Whether you are just starting an exercise program or you’re a seasoned athlete, soreness from exercising will happen. While the benefits of stretching and massage are great (relaxation, increased blood flow, injury prevention) – they can be expensive and hard to fit into your daily routine. Good news! You can get the benefits of stretching & massage AND save time and money by using that long, spongy cylinder located at the stretching area in the gym – the foam roller.
Check out these 5 simple foam rolling moves you can add to your regular exercise routine, demonstrated by Fit Downtown San Diego Trainer Ryan Haines (thanks Ryan!)

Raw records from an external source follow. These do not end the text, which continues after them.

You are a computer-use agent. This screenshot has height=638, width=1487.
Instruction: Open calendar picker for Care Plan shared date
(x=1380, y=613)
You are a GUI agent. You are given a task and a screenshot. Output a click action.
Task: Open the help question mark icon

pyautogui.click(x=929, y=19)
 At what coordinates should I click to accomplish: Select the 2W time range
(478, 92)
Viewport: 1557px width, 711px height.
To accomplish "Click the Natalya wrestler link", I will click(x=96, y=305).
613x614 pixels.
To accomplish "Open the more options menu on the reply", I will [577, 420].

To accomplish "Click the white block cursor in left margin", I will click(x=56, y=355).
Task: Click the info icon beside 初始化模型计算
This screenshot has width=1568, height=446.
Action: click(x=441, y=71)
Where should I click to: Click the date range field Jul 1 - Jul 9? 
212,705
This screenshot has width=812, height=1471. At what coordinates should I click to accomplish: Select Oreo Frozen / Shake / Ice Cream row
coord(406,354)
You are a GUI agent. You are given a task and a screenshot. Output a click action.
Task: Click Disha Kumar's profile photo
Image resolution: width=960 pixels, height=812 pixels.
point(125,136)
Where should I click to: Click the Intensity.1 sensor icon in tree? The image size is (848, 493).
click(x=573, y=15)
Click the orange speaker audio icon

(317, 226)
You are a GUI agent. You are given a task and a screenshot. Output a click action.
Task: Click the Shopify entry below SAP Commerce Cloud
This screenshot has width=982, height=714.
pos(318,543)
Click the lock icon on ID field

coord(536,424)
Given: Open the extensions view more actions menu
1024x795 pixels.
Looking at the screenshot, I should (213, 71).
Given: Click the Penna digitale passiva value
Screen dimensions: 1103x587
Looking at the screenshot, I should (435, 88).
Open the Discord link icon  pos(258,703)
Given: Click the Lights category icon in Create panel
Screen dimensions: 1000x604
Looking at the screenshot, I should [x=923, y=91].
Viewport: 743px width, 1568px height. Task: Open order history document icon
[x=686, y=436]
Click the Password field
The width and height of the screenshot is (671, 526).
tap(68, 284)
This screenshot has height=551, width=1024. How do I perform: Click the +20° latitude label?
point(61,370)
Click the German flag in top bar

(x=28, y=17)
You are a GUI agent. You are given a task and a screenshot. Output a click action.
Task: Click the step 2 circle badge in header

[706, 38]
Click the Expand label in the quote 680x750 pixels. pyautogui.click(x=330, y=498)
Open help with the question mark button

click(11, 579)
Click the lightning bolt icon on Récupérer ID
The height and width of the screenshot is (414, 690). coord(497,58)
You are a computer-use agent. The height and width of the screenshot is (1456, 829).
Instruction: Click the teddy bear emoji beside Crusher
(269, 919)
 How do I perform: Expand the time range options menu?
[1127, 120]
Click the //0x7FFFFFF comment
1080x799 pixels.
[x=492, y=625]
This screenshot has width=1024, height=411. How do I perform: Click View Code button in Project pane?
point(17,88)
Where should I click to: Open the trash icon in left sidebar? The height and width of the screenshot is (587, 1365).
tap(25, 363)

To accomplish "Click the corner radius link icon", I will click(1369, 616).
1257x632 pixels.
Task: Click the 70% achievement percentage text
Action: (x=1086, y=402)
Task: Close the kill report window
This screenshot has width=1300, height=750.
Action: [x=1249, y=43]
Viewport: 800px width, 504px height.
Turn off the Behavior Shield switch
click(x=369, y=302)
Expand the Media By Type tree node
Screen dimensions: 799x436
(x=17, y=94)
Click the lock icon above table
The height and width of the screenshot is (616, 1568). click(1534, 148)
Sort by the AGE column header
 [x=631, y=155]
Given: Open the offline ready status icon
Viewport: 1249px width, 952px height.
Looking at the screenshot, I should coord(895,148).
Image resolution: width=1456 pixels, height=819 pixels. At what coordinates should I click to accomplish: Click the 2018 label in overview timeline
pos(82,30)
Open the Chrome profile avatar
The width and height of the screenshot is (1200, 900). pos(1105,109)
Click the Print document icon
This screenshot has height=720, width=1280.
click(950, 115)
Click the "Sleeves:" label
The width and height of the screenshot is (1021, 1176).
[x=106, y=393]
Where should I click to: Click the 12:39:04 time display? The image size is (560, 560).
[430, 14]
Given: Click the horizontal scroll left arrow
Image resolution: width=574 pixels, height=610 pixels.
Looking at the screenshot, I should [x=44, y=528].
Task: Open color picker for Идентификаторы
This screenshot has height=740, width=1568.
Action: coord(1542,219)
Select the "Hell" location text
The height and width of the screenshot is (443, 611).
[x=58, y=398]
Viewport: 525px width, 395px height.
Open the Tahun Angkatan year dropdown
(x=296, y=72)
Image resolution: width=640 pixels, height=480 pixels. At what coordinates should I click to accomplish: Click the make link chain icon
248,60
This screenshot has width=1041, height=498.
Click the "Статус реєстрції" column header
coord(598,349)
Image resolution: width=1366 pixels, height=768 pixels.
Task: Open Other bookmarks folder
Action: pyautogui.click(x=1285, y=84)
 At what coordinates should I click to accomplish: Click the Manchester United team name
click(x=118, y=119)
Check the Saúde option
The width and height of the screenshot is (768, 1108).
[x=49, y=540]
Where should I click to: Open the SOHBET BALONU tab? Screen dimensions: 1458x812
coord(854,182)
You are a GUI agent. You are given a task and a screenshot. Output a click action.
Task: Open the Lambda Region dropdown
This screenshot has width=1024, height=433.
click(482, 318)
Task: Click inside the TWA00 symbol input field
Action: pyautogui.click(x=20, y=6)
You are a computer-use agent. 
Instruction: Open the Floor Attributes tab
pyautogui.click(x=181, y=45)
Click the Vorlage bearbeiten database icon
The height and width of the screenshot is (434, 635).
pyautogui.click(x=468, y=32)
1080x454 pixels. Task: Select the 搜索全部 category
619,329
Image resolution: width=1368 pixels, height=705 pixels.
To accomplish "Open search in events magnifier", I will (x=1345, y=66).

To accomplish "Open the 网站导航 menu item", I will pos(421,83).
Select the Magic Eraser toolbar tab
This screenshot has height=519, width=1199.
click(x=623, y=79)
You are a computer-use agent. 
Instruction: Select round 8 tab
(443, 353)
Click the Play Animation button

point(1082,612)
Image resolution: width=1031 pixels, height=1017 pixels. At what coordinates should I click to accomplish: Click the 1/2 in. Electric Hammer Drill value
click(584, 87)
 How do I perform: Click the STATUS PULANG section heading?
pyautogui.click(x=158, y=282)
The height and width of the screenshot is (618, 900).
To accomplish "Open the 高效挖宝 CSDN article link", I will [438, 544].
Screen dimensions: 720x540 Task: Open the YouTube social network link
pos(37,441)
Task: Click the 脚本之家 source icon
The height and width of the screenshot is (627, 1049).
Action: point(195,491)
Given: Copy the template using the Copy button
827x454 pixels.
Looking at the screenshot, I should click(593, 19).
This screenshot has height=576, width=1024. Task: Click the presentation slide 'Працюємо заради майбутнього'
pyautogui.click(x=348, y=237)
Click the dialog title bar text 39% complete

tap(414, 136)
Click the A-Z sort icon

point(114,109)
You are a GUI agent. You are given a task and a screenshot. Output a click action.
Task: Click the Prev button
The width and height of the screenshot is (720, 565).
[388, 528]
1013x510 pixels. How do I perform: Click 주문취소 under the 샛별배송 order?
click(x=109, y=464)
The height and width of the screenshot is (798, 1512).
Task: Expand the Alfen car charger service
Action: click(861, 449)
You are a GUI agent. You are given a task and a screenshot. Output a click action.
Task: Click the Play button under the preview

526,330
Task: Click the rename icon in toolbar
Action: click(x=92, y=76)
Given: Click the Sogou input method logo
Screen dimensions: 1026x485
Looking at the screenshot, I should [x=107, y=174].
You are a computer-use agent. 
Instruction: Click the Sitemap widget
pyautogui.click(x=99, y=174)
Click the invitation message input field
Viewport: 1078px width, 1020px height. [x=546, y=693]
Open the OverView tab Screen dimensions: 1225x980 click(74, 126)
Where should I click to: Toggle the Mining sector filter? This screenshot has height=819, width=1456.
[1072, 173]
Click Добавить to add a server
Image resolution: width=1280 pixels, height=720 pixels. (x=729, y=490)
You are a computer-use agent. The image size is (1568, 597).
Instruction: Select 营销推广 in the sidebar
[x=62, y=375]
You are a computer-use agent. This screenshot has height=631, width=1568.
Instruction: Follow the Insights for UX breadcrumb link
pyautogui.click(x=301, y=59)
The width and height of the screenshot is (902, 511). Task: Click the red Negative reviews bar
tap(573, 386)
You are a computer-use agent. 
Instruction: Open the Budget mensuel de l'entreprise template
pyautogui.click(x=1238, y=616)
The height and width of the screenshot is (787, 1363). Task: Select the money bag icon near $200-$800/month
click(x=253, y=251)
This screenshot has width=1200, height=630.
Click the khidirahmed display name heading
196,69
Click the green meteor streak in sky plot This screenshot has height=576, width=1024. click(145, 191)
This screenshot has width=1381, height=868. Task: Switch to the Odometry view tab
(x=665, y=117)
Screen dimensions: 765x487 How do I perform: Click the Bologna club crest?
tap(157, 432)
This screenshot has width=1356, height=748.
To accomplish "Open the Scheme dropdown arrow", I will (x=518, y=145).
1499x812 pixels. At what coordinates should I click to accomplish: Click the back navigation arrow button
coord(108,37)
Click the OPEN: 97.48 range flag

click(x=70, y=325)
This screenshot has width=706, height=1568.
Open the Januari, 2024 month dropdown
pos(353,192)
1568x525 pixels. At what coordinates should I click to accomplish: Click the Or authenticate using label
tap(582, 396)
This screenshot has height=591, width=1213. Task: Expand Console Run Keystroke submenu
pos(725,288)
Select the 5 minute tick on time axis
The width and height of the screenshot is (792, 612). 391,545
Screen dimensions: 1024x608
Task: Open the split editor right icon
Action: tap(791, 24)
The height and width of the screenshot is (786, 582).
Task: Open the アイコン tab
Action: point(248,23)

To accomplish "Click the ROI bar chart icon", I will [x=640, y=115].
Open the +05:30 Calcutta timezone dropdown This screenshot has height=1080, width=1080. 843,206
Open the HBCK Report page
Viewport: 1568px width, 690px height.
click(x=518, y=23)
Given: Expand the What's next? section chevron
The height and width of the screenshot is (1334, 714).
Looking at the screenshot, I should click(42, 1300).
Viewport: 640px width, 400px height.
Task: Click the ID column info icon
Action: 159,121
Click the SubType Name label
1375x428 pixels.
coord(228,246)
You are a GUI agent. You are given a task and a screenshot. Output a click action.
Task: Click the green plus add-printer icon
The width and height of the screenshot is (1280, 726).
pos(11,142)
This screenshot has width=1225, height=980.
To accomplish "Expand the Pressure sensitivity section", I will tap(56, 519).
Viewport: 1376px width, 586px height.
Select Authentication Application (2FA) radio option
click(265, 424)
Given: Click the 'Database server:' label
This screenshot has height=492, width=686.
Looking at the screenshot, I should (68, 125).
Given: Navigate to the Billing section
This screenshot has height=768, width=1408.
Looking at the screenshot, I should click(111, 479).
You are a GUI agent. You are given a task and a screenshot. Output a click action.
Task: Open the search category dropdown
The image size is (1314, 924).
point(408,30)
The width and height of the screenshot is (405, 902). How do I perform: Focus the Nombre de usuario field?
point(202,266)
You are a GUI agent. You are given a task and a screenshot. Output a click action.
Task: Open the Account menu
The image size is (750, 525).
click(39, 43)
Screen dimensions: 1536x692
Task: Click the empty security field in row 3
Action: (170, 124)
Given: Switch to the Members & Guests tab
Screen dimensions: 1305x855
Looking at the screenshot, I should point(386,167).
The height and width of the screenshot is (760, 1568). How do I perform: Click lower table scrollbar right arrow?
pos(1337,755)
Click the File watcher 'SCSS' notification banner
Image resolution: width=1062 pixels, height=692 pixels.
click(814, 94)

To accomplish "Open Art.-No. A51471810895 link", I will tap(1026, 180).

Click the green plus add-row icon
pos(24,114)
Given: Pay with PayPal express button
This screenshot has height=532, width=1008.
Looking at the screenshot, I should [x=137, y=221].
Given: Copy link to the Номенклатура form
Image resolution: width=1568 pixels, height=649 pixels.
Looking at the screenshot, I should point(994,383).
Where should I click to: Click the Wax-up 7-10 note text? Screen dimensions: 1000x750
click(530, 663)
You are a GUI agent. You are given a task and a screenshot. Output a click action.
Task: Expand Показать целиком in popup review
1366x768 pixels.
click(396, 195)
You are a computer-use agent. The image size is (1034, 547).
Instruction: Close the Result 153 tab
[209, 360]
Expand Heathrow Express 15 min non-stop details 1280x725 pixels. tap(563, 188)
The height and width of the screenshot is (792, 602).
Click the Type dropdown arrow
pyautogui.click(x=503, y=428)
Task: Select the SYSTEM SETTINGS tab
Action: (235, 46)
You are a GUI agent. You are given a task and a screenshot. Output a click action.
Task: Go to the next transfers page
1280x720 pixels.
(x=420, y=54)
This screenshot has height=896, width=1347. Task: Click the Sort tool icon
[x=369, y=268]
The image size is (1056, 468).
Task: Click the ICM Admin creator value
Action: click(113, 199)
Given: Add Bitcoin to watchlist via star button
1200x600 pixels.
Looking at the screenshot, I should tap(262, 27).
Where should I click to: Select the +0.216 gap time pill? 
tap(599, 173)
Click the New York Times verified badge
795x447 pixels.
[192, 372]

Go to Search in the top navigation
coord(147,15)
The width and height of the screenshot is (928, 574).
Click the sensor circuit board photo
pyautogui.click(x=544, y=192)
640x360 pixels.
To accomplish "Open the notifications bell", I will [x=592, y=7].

1. Place the roller on the floor width-wise, sit on the floor, then lay your back on the roller across your shoulder blades. Place your feet flat as you roll up and down in 2-3 inch movements. De-stress as you enjoy the tension escape your body with every breath!
2. Turn your body at a slight angle as you explore moving the roller up and down the large muscles of your back. This will increase your blood flow and remove toxins from your body faster. Be mindful of moving slowly and avoiding direct pressure to the bones; keep the roller on the muscles.
3. Turn over onto your belly and move your hands into push up position. Place the roller directly under your upper chest and neck. Extend one arm forward and into “shake hands” position. Place pressure onto your upper arm and roll slightly to your side and enjoy rolling up your arm and down your side. Use the hand by your chest on the ground to vary the tension on the muscles. Think of a rolling pin and dough as you elongate the muscles. This could be the key to releasing the chronic tension in your neck!
4. The legs are important to foam roll if you have a job where you have to sit for extended periods of time. First sit on the roller with your feet flat and then angle your body slightly to find the muscles of the butt. Again, be mindful in avoiding direct pressure to the bones. As you move forward and back on the roller in 1-2 inch movements, go slowly as you increase your range of motion. Then move to the side of the leg, bringing the leg over flat on the floor for balance. Move your body down the roller from the hip to the side of the knee in 3-4 inch movements. This is especially helpful as recovery work for people who run on regular basis.
5. Finishing with the calves can help lengthen the muscles and prevent injuries to both the knee and the ankle. It also just feels great if you’ve been on your feet all day! Sitting upright with your legs strait, place the roller under your calves and then cross your ankles. The weight of the upper leg should be enough pressure to roll out the tension all the way from behind the knee to the heel.